Greek Prime Minister George Papandreou agreed yesterday to step down, paving the way for the creation of a new government to get international aid and avert a default. European finance chiefs met in Brussels today to work on a plan to raise the region’s bailout fund.

Stocks slumped on Oct. 31 and Nov. 1 as Papandreou announced his desire to hold a vote on a European Union bailout. After rallying two straight days, the S&P 500 dropped on Nov. 4 as the Group of 20 nations failed to agree on increasing the International Monetary Fund’s resources to fight the crisis.

Home Depot Rallies

Some of the biggest companies rose today. Home Depot increased 2.6 percent to $37.34. Hewlett-Packard gained 3.4 percent to $27.88.

Amgen rallied 5.9 percent to $58.43. The stock repurchase plan, amounting to about 10 percent of the company, is part of a current $10 billion buyback program, Amgen said in a regulatory filing today. The drugmaker will raise debt to help fund it. The offer starts tomorrow at a range of $54 to $60 a share, and Amgen will have about $2 billion of net debt afterwards, said Mark Schoenebaum, an analyst with ISI Group.

Dish Network Corp., the second-largest U.S. satellite-TV provider, gained 5 percent to $24.66, after awarding a special dividend that allayed investors’ concerns the company will invest billions in a wireless network.

Jefferies Cuts Holdings

Jefferies Group Inc. added 1.4 percent to $12.24. The New York-based firm cut gross holdings in sovereign securities of Portugal, Italy, Ireland, Greece and Spain by almost 50 percent since last week’s close of trading, to show how easily it can reduce funds at risk. Jefferies slumped 18 percent last week as Egan-Jones Ratings Co. downgraded the firm’s debt, citing large “sovereign obligations” relative to equity.

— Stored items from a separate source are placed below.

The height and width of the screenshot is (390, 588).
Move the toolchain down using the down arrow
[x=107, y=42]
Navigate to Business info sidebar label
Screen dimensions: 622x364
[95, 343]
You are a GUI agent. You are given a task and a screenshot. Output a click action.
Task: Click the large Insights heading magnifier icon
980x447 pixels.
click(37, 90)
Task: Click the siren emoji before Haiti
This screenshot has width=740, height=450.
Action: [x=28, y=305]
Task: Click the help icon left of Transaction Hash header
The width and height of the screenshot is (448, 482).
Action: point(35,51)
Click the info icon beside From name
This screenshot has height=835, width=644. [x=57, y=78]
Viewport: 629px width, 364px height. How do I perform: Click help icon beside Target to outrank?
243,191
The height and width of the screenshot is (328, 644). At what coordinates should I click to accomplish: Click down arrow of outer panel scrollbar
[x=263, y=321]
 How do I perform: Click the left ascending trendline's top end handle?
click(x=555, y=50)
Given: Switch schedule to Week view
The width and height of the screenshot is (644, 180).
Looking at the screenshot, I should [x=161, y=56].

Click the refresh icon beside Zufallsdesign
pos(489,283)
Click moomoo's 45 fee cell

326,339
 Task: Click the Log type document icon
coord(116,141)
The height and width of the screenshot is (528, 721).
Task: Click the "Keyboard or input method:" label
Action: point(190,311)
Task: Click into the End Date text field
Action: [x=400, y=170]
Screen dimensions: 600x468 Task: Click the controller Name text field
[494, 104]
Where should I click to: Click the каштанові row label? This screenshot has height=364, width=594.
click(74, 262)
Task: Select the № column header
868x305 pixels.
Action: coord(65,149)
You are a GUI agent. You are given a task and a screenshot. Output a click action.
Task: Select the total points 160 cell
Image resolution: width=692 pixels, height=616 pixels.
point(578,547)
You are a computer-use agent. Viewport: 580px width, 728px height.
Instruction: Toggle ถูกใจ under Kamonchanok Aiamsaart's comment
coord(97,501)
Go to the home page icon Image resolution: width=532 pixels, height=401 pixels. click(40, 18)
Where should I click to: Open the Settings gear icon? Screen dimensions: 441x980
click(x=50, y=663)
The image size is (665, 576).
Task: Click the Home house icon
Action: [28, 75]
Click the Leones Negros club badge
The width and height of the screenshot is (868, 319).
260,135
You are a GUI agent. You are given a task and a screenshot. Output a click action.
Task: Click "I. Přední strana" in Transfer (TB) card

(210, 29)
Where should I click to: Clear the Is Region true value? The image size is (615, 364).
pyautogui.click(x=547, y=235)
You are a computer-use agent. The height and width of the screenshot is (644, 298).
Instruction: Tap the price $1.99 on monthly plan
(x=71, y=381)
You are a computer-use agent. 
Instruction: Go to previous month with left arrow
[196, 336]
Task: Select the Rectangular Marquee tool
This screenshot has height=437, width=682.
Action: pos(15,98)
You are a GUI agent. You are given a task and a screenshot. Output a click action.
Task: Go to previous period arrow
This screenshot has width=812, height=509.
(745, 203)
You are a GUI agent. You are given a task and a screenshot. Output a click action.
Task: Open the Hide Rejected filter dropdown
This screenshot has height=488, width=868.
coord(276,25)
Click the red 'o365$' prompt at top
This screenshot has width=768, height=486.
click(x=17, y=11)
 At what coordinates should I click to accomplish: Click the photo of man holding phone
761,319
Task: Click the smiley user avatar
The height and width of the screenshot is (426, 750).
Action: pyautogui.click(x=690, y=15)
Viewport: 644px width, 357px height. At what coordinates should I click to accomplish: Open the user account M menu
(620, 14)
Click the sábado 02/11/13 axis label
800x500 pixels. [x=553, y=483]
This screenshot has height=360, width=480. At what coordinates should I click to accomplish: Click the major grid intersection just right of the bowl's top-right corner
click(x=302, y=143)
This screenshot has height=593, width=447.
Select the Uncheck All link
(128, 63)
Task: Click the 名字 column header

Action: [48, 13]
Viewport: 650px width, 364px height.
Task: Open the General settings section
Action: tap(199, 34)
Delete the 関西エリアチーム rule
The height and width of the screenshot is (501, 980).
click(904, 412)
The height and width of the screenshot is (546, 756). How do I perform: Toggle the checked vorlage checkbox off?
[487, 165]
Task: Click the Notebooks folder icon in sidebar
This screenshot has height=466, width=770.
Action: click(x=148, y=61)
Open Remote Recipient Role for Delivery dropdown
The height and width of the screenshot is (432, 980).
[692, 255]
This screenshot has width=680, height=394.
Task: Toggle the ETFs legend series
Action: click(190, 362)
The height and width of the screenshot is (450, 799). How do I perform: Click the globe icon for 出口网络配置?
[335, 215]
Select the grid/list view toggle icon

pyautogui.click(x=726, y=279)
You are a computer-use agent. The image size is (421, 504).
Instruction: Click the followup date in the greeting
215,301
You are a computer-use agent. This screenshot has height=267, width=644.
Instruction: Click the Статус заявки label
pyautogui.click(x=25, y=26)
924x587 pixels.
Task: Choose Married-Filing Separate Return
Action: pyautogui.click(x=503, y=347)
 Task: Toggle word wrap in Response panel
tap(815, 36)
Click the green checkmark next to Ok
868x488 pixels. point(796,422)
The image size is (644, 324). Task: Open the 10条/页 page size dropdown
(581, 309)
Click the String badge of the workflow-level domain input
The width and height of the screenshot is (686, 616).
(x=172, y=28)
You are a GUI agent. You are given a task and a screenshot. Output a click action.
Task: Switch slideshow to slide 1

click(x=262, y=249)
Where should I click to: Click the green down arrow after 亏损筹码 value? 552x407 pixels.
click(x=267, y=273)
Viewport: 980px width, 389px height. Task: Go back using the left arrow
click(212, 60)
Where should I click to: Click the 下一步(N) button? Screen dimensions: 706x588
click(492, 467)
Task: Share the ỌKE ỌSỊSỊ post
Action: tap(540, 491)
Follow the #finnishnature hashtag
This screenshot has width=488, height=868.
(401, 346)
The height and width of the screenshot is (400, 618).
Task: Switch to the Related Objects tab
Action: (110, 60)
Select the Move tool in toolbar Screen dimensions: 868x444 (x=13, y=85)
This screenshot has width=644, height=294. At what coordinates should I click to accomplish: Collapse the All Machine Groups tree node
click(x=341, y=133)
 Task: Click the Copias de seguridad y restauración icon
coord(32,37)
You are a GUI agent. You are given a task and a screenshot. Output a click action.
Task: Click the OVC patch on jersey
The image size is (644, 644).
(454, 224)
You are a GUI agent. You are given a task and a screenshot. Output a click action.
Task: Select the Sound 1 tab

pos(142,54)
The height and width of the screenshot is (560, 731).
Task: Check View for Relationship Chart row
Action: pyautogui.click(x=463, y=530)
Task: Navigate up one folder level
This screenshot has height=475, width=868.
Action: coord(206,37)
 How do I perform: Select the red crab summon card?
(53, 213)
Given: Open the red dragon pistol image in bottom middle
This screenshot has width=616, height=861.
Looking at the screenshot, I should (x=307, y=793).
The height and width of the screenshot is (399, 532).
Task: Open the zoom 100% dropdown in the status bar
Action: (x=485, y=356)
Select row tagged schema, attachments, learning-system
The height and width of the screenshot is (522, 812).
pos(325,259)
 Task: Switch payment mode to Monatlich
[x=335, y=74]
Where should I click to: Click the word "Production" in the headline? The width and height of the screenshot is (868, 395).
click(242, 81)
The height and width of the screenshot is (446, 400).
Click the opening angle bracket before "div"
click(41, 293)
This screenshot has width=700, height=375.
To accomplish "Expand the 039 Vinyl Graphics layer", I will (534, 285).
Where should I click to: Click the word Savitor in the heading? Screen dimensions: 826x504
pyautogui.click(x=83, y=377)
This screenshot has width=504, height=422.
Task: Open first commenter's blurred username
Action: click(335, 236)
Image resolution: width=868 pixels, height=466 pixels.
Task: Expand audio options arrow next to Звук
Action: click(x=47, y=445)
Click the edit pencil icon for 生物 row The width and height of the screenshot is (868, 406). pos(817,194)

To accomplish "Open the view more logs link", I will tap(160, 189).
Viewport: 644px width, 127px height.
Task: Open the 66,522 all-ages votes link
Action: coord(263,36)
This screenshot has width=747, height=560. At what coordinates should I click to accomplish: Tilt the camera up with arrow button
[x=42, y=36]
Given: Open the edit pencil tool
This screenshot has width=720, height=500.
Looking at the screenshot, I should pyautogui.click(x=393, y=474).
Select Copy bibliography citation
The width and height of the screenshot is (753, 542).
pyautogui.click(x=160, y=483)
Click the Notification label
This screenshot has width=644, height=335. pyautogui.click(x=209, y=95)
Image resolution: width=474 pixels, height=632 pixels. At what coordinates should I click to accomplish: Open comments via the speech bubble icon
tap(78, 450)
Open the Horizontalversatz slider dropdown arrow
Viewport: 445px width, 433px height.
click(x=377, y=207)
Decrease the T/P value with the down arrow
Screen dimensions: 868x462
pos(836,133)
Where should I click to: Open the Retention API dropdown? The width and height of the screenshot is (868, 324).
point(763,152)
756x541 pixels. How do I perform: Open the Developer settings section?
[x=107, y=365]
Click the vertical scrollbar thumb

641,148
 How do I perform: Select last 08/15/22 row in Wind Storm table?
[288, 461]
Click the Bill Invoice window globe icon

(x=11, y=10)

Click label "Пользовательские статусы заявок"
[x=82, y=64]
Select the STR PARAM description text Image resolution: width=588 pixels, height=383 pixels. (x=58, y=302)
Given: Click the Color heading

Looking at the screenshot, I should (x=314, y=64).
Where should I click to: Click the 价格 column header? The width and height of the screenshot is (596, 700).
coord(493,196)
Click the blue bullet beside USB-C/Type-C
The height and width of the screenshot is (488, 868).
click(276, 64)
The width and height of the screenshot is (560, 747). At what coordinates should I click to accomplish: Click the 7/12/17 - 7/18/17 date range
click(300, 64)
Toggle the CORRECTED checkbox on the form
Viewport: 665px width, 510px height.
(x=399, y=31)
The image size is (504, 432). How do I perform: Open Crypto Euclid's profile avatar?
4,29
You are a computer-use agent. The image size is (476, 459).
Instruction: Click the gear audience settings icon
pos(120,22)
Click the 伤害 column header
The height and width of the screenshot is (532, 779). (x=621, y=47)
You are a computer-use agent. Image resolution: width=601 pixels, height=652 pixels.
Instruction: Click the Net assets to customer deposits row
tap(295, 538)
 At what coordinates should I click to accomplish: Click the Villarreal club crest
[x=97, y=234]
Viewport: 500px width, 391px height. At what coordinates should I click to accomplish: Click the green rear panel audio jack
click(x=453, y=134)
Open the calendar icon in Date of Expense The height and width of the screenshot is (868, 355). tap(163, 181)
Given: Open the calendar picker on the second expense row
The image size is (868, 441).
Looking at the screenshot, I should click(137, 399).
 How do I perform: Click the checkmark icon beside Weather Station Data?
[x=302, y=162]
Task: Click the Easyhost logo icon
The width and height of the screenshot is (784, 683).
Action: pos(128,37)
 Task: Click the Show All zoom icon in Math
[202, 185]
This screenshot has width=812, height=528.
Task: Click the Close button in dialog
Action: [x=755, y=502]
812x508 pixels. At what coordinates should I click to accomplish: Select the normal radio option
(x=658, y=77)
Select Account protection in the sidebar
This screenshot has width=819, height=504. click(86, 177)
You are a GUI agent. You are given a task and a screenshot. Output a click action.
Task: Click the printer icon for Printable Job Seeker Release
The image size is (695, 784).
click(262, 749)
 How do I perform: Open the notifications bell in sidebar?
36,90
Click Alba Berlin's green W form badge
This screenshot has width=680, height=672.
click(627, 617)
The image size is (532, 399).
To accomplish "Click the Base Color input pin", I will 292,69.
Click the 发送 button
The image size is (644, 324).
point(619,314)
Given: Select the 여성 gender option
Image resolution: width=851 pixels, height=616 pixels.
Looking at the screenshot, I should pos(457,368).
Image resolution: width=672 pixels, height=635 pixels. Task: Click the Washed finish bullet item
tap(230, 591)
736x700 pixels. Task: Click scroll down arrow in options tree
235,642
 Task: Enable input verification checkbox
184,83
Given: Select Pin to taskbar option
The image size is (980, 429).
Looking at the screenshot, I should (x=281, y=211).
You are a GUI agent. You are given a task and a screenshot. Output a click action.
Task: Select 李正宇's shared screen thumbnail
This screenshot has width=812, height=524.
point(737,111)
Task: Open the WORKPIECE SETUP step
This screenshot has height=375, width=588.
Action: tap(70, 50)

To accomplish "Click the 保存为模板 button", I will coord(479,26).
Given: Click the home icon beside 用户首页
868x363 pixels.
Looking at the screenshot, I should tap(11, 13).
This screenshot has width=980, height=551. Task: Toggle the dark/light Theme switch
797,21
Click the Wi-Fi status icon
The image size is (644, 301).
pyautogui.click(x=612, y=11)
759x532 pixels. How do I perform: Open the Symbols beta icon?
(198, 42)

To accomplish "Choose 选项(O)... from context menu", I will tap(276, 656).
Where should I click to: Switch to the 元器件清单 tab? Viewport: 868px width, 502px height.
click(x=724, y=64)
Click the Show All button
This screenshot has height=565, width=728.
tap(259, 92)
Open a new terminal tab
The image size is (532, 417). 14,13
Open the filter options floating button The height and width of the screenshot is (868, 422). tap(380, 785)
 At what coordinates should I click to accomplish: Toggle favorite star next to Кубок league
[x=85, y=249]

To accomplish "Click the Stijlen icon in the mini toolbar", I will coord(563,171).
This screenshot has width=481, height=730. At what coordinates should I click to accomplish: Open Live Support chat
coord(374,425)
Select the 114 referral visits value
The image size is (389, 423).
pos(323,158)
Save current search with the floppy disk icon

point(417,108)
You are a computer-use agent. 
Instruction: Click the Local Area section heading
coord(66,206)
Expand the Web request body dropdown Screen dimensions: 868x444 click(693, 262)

Financial shares tumbled the most in the S&P 500 last week, losing 5.4 percent, on concern about potential losses from Europe and as MF Global Holdings Ltd. filed for bankruptcy protection after making bets on European sovereign debt. CME Group Inc. is reducing the initial margin required to back futures trades to ease the bulk transfer of accounts held by MF Global customers.

“The decision to roll back margin requirements is a positive,” Mark Grant, a managing director at Southwest Securities Inc. in Fort Lauderdale, Florida, said in an e-mail. “Otherwise there would have been a tremendous amount of margin calls, which could have caused a good amount of selling in other markets to pay for the margin calls.”

First Solar Declines

First Solar declined 3.7 percent to $47.74. Yingli Green Energy Holding Co. and Renesola Ltd. cut forecasts for shipments and wrote down inventory, the latest in a series of industry warnings. Solar companies around the world are cutting profit forecasts as plunging prices spurred on by a surge in Chinese manufacturing capacity crimps margins.

S&P 500 companies are poised to report the biggest annual sales increase on record even as analysts reduce their estimate for growth in 2012. Revenue in the benchmark gauge of American common equity will rise 11 percent to $1,052.42 a share in 2011, according to more than 10,000 forecasts compiled by Bloomberg.

Projections for next year have been cut 1 percent in the past month after 43 percent of S&P 500 companies from 3M Co. to Amazon.com Inc. missed third-quarter forecasts, the most since 2009, data show.

Record Gains

Bulls say record gains in sales mean the economy is doing well enough for equities to rally after price-earnings ratios fell 20 percent below the six-decade average. To bears, the deceleration in growth shows the European debt crisis is curbing the economy and that stocks will resume declines after the S&P 500 posted its biggest monthly rally since 1991.

“Everybody thinks the world’s coming to an end, but corporate America is doing great and it’s a function of good sales,” Eric Green, a Philadelphia-based fund manager at Penn Capital Management, which oversees about $6 billion, said in a telephone interview on Nov. 3. “It’s not unusual that you get these short-term slowdowns during panicky markets. The sales estimates coming down is a good thing because it allows to companies to meet or beat more easily.”